Rooted was a weekend-long event. The Kings hosted a welcome party at Hatchet sponsored by Roka, a pre-ride on Saturday for riders traveling from afar, a rider expo filled with demo bikes from Cannondale, cycling clothing, and accessories from Velocio, and Sunday’s “big show” was sold out weeks in advance.
Myers and Moccia from Rasputitsa and Vollers and his crew at the Overland volunteered at the event, manning aid stations and providing vehicle support to ensure the riders finished the event safely.
Rooted followed what the Kings dubbed the “mullet protocol.” Up front, all business with riders competing for the opportunity to win their very own wooden axe trophy crafted by local woodworker Ian Compton. More casual riders in the back of the “race” sported mullet wigs, denim shorts, and flannel shirts, and the rider exhibiting the greatest “spirit of gravel” was awarded a Cannondale bike. “It is important to us that we not only celebrate the racers but the spirit of gravel itself,” said Ted.
“We love being in Vermont, and every time we come to ride here, we are always left asking, ‘Why don’t we live here?’”
While riders streamed into the finish over the course of several hours, the Kings milled by the finishing line high-fiving and hugging finishers. The fastest finished in four hours and the last in nine hours for the 85-mile event. In the expo area, riders ate local foods and drank Lawson Liquids Sip of Sunshine and Shacksbury cider. Participants, their families, and friends lounged in the grass and picnic areas while a local band played.
“The great thing about events like this is not only do I get to have a reunion with my cycling friends, you always meet so many new people,” said Laura Wilson, an Ontario resident.
Jeff and Jackie Brandhurst from Missouri sat across from Matt O’Keefe and Susan Ecker from Massachusetts, sharing food and conversation. Both had completed Rooted on tandem gravel bikes. The Brandhursts do about a dozen gravel events around the Midwest annually. This was their first year doing Rooted. “The scenery was to die for, and the hills to die on,” joked Jeff. “Vermont and Rooted exceeded our expectations. We are definitely coming back and bringing friends.”
Ecker agreed. “We love being in Vermont, and every time we come to ride here, we are always left asking, ‘Why don’t we live here?’ ” The couple travels to Vermont each year from the Boston area for several cycling events.
Californian Terrell Anderson gushed about Rooted as well. He and his college roommate skipped their college reunion to travel to Vermont and do Rooted. “This is where you come to do gravel riding, and when we saw Rooted, we just couldn’t pass up the opportunity,” said Andersen.
Anderson and his cycling partner extended their stay to hit the groad (gravel + road) the next morning, riding up to Greensboro. “Our goal is to hit as many breweries along the way and touch as little pavement as possible along the way. I have a feeling that is not going to be a problem.”
For the Kings, and their dozens of local volunteers, the event was an overwhelming success. Something they had not completely envisioned just a few months back when they had decided to pull the event together. “Year one exceeded our expectations in every way,” said Laura. “To have everything fall into place in year one is a blessing, and we also have so much gratitude to the people who contributed to the day.”
Whether gravel events like Rooted and Rasputitsa (and cycling in general) ever grow to rival skiing in Vermont as an economic engine remains to be seen. But it’s clear that their impact on the local economy is growing in a very Vermont way — organically. “It really has been a bit of a sea shift in cycling,” said Gene, owner of Belgen Cycles in Richmond. “I can’t recall the last time I sold a road bike. Everything is either a gravel or mountain bike, people wanting to get dirt under their tires. And in my mind, it doesn’t get any more Vermont than that.”

.....

=== WHAT IS EXPECTED ===
In the piece on the Rooted gravel event, who made the wooden axe trophy that the front riders competed for?

.....

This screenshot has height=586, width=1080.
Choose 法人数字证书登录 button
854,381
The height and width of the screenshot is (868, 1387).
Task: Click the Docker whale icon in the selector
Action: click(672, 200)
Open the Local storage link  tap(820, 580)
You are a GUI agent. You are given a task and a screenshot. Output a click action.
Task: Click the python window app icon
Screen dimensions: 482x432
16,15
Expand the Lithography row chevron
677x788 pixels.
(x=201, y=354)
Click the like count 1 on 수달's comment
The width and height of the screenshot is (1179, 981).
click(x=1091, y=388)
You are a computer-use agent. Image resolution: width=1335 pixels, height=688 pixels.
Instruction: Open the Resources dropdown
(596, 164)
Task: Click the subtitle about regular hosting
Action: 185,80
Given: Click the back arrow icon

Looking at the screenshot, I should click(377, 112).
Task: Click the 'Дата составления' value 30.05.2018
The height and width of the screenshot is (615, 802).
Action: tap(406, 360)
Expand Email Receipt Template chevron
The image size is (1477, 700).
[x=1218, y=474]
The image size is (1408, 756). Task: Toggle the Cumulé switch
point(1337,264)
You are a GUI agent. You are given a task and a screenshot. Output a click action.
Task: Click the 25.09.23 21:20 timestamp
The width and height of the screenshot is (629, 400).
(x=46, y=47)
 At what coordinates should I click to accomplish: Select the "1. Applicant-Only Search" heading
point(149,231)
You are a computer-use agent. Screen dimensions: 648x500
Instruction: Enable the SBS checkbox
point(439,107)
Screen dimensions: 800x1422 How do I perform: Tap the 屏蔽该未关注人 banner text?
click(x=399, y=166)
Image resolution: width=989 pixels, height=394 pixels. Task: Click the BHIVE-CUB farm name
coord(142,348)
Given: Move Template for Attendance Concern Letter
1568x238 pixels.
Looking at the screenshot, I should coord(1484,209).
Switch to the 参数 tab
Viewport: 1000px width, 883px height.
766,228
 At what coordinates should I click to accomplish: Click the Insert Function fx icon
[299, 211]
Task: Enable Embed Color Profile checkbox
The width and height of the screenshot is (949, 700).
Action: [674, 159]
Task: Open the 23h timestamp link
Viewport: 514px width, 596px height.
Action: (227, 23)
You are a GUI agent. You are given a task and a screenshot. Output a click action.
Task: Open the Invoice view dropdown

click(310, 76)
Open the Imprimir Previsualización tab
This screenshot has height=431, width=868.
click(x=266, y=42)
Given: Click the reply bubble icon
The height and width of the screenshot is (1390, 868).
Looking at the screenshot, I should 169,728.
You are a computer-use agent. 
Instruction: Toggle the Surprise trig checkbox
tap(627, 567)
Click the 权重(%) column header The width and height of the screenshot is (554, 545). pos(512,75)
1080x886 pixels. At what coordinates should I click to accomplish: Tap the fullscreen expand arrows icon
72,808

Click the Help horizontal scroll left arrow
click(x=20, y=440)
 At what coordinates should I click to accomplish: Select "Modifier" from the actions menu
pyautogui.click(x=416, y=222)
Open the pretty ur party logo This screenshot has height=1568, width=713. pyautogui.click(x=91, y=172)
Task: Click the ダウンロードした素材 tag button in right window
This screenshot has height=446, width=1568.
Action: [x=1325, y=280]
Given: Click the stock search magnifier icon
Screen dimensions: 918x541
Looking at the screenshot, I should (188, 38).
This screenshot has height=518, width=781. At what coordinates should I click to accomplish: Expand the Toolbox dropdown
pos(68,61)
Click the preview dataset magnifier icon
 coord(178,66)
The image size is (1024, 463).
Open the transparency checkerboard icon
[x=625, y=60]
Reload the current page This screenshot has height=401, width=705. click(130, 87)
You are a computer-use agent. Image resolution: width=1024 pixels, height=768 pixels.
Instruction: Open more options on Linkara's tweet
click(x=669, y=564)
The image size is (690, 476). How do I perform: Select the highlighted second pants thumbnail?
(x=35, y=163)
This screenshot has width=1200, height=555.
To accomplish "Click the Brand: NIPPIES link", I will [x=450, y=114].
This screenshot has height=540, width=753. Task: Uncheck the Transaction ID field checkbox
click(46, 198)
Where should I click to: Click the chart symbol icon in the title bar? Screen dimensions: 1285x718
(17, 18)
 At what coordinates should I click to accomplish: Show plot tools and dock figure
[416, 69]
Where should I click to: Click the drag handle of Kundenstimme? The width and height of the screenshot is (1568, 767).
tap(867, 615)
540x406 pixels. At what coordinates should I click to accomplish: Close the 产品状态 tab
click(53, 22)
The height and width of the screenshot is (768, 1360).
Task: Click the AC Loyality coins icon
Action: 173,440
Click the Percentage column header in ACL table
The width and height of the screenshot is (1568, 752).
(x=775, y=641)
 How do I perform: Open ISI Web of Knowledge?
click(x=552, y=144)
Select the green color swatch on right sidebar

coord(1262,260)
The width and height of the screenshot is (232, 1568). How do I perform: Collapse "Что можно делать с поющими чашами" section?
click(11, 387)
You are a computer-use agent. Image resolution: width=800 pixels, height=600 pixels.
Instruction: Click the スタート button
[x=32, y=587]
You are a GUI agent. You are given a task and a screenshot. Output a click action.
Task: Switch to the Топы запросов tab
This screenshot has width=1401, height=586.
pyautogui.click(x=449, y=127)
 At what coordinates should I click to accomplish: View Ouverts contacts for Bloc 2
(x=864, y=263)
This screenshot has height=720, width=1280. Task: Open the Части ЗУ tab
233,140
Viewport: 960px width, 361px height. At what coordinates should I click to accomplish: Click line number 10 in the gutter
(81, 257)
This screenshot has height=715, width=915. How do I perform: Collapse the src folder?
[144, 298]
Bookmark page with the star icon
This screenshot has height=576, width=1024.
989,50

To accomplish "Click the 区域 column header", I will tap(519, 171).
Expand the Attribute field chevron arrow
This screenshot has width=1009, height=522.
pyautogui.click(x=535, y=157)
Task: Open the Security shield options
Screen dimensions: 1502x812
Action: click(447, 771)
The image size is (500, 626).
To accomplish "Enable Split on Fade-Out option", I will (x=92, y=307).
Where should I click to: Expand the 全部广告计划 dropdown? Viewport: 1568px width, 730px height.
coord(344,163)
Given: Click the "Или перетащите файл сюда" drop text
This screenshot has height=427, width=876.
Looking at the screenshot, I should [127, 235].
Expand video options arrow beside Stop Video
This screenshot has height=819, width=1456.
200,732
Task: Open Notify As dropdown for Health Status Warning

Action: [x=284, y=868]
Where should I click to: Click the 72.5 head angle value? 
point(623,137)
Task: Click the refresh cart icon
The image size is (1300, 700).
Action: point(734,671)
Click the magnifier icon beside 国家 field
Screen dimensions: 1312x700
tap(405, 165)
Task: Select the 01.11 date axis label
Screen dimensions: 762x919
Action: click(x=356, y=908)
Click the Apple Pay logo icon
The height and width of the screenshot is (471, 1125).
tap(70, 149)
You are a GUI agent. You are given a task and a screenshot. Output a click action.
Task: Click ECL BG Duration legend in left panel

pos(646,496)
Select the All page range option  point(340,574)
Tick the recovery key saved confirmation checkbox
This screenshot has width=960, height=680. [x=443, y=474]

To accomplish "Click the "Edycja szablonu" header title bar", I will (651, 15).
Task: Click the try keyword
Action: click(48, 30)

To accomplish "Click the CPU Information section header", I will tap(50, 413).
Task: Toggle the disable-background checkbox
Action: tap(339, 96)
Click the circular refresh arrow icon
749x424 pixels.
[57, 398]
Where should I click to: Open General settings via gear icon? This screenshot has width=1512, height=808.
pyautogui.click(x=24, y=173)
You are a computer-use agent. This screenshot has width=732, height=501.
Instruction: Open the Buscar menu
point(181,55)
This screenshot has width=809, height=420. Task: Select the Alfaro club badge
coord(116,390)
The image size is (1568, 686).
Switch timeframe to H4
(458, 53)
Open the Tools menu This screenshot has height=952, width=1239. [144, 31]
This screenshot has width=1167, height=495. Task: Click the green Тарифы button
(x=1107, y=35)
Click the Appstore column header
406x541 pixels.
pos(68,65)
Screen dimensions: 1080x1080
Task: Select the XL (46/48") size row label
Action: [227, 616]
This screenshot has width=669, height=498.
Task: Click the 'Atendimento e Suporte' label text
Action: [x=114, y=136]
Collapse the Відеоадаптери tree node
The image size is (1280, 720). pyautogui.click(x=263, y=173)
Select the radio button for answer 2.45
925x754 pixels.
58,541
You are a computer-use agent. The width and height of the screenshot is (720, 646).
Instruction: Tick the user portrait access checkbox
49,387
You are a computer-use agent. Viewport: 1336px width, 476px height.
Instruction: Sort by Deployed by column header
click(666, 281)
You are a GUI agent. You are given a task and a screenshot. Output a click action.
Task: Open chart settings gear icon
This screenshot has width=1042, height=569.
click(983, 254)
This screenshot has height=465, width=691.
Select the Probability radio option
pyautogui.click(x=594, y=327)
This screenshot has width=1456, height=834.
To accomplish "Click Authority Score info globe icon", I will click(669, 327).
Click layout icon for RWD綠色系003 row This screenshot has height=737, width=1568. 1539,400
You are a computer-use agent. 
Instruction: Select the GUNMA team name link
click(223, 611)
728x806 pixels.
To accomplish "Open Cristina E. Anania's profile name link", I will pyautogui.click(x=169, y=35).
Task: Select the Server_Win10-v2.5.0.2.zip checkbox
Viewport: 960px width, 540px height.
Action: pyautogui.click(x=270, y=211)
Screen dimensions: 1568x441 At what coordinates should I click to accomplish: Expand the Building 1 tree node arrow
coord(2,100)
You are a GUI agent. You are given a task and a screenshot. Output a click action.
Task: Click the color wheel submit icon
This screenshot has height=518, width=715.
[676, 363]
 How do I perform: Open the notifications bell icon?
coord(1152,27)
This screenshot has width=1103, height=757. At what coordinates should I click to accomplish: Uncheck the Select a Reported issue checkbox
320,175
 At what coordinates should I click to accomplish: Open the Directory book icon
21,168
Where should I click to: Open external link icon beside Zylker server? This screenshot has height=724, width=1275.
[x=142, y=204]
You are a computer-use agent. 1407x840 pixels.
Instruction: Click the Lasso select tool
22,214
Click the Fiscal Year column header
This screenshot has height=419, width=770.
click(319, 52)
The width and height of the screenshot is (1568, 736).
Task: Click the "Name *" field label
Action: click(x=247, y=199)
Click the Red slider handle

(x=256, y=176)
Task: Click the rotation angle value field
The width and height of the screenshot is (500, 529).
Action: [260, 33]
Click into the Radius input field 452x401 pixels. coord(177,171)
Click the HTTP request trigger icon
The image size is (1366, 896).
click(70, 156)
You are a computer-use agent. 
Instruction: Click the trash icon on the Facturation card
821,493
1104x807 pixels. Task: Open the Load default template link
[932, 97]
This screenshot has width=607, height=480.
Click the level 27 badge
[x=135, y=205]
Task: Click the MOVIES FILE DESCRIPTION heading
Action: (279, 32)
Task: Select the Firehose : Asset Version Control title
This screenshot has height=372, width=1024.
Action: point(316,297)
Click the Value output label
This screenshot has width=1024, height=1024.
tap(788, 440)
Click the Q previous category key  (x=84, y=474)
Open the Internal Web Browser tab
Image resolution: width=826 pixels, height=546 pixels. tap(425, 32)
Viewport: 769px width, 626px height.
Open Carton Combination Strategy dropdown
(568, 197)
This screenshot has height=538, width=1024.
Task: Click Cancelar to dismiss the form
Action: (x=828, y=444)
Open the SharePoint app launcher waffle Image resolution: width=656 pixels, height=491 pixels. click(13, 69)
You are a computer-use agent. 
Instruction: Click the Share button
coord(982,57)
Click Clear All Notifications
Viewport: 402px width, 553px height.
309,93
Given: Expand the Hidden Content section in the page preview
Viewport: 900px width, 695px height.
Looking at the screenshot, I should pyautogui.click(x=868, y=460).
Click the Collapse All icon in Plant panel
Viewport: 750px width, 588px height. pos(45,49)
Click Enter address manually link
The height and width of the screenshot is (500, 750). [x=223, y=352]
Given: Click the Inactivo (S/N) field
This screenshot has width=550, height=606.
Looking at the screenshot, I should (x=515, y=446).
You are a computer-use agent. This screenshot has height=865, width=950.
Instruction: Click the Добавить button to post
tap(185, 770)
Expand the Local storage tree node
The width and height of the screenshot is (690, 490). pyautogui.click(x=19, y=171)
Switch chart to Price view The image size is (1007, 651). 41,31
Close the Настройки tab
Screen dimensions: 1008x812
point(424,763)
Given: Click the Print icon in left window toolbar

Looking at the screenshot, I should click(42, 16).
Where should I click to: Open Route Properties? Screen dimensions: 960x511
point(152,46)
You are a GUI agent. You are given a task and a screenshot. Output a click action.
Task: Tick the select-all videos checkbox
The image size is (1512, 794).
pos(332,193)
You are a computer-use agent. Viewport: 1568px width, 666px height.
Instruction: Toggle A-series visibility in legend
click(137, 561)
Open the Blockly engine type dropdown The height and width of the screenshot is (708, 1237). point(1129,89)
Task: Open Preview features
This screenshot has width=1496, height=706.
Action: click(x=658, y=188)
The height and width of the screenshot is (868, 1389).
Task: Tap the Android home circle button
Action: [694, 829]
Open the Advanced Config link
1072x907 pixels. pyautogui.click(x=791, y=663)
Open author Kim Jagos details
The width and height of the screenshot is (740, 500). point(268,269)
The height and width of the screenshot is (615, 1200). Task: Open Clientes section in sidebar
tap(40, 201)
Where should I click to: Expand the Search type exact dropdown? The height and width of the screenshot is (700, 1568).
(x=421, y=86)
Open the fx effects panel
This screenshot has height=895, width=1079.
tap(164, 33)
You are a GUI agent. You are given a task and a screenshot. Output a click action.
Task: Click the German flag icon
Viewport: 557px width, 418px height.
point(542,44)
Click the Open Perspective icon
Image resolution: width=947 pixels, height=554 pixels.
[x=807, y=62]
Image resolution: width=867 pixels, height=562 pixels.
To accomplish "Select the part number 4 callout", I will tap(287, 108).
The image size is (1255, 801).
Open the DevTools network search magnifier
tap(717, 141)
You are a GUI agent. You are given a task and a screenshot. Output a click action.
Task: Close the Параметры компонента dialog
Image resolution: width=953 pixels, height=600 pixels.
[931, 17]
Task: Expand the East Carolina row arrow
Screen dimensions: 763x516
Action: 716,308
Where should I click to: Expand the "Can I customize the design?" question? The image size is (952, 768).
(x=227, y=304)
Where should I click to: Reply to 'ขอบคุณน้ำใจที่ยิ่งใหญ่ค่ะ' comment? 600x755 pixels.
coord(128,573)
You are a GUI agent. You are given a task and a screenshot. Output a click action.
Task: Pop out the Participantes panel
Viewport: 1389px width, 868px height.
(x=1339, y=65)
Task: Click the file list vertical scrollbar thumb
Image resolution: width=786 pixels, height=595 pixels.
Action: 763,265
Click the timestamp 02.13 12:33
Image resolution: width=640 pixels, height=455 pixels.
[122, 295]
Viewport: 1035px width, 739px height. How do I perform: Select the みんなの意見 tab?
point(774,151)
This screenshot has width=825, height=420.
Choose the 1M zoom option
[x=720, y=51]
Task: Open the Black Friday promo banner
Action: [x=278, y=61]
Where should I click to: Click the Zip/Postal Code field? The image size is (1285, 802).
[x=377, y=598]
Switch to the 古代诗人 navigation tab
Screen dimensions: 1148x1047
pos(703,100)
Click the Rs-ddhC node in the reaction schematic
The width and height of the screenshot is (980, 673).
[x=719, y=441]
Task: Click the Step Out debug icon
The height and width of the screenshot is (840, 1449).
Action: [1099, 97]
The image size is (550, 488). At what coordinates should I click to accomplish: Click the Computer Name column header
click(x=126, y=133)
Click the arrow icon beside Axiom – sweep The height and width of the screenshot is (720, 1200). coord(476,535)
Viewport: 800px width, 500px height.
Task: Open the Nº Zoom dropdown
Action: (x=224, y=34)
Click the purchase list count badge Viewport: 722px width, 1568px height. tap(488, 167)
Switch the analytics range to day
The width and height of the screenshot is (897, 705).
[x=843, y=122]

.....

=== RESPONSE TO THIS TASK ===
Local woodworker Ian Compton.